Doch das eigentliche Problem liegt an anderer Stelle: PSA, von denen Opel dieses System übernommen hat, hat sich viel Mühe gegeben, Optionen in verschiedenen Menüs auf unterschiedlichen Ebenen zu verstecken – und war leider erfolgreich. Das ganze System wirkt unglaublich verschachtelt. Der Mensch gewöhnt sich letztlich an vieles, wenn die grundsätzliche Bereitschaft dazu da ist. Hier stellt sich für mich aber die Frage, warum das derart gedankenlos zusammengesteckt wurde. Meine Empfehlung: Sparen Sie sich das Geld und nutzen Sie Android Auto oder Apple Carplay. Beides ist ab der Ausstattungslinie Elegance serienmäßig.
Test Opel Corsa 1.2 (33 Bilder)
(Bild: Florian Pillau)
Damit bleibt einem auch das Display als Kombiinstrument erspart.
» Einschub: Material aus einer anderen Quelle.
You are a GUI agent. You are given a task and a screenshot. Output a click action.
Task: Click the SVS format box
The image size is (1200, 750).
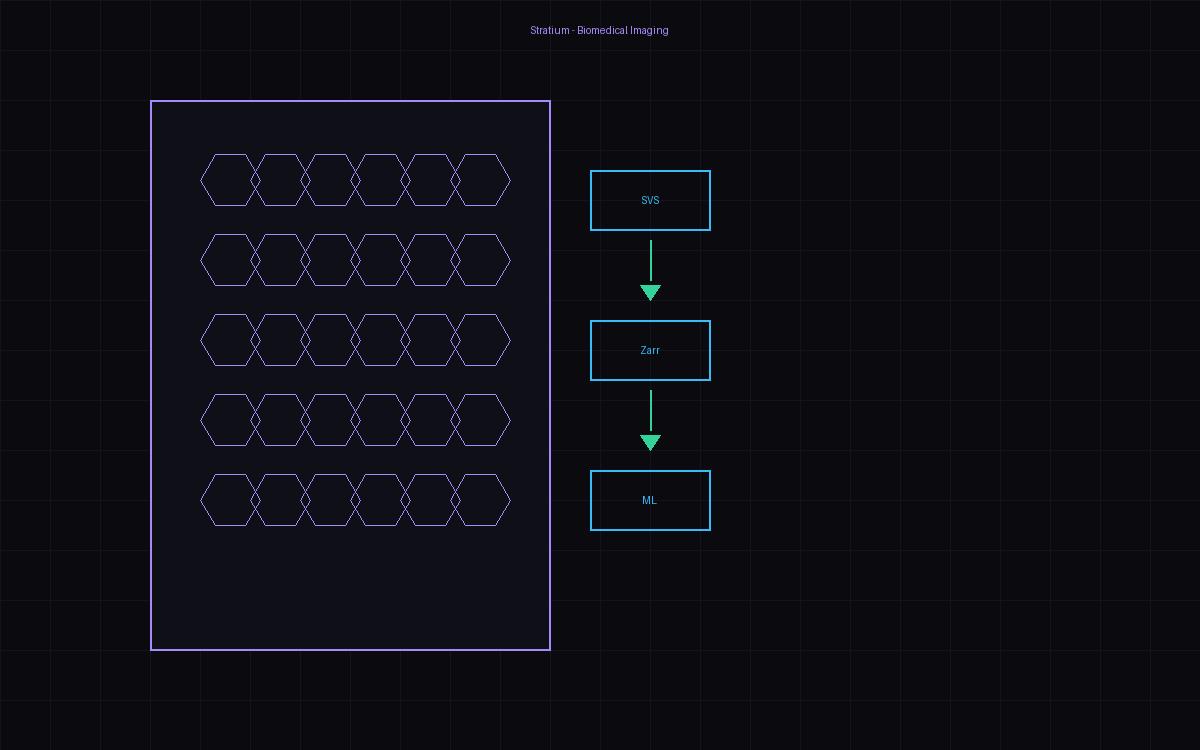pos(650,200)

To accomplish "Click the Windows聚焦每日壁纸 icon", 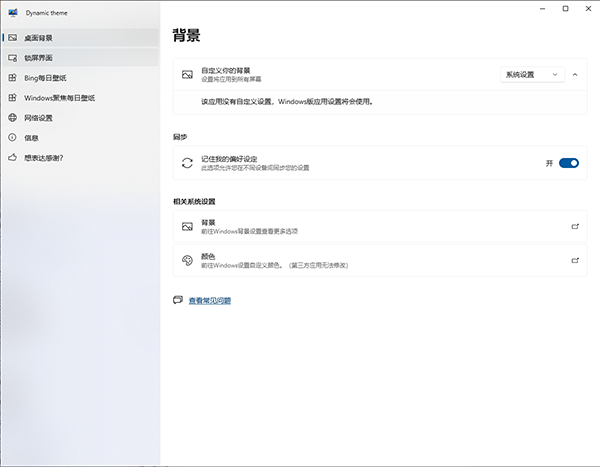I will [x=12, y=97].
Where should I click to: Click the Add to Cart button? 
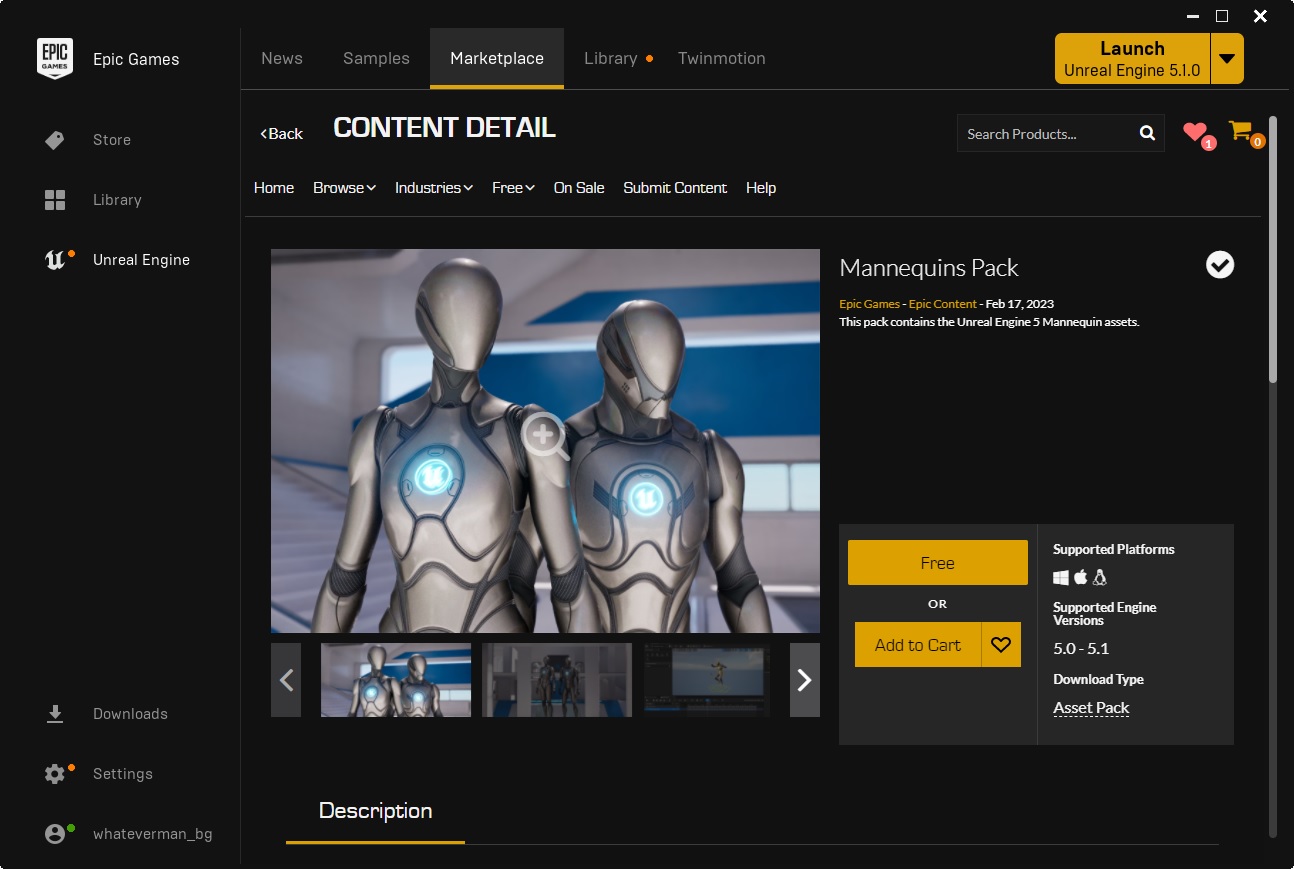point(917,645)
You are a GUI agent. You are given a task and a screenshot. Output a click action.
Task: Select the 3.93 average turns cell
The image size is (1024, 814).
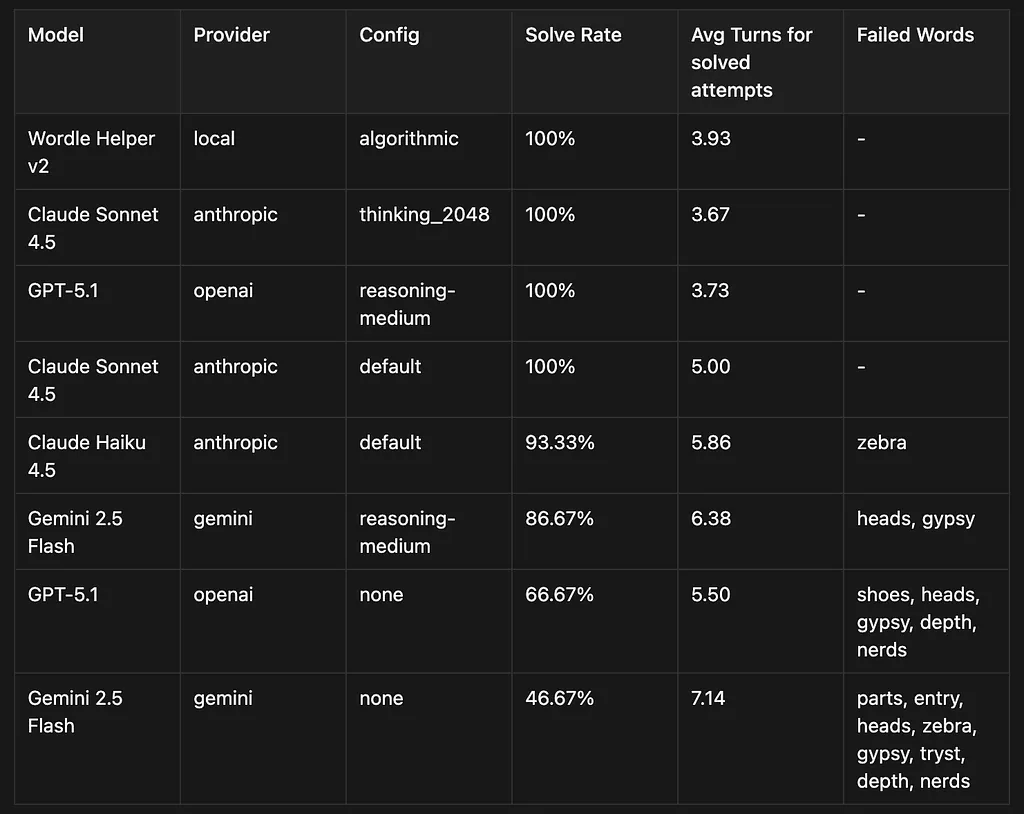click(x=710, y=139)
Mit seinen breiten Rändern und der frugalen Darstellung wirkt es neben dem Instrumenteneinsatz mit Zeigern etwas unglücklich, um nicht zu sagen: billig. Glücklicherweise kann der Kunde hier frei wählen, sofern er nicht die große Ausbaustufe des Navigationssystems ordert.
Sehschwäche
Die Assistenzsysteme agieren auf unterschiedlichem Niveau. Der Spurhalte-Assistent pflegt dabei eine gewisse Tradition. Wie schon in einigen Testwagen von Opel beobachtet, hat er eine erhebliche Sehschwäche. Die Erkennungsquote würde ich auf 60 Prozent schätzen, womit dieser Helfer nicht hilfreich ist. Sehr viel besser funktioniert der Abstandstempomat, der meistens ohne rüde Bremsmanöver auskommt. In Verbindung mit dem Schaltgetriebe arbeitet er ab 30 km/h.
Zuverlässiger Schatten
Gut gefallen hat mir das aufpreispflichtige Matrix-Licht, das in dieser Klasse aktuell nur der Corsa und der Mazda 2 bieten. Der Corsa erkennt andere Verkehrsteilnehmer sehr zuverlässig und blendet diese aus. Wer unbedingt nörgeln will, könnte dem System ankreiden, dass der Schatten teilweise etwas groß ist. Aber in dieser Klasse ist für eine noch feinere Auflösung die Marge zu klein. Für den Corsa Elegance kostet das Matrix-Licht 700 Euro, die es meines Erachtens wert sind.
Gelungene Mitte
Aufgeräumt hat Opel bei den Motoren. Im Vorgänger war noch eine wilde Mischung aus Saug- und Turbomotoren mit unterschiedlicher Zylinderzahl und verschiedenen Getrieben zu haben. Dagegen ist die Preisliste vom Dezember 2019 ziemlich übersichtlich. Dort findet sich der Corsa-e, ein Diesel mit 102 PS sowie drei Dreizylinder-Benziner mit 75, 100 und 130 PS. Der Diesel erfüllt die Abgasnorm Euro 6d-Temp, die Benziner alle die Euro 6d.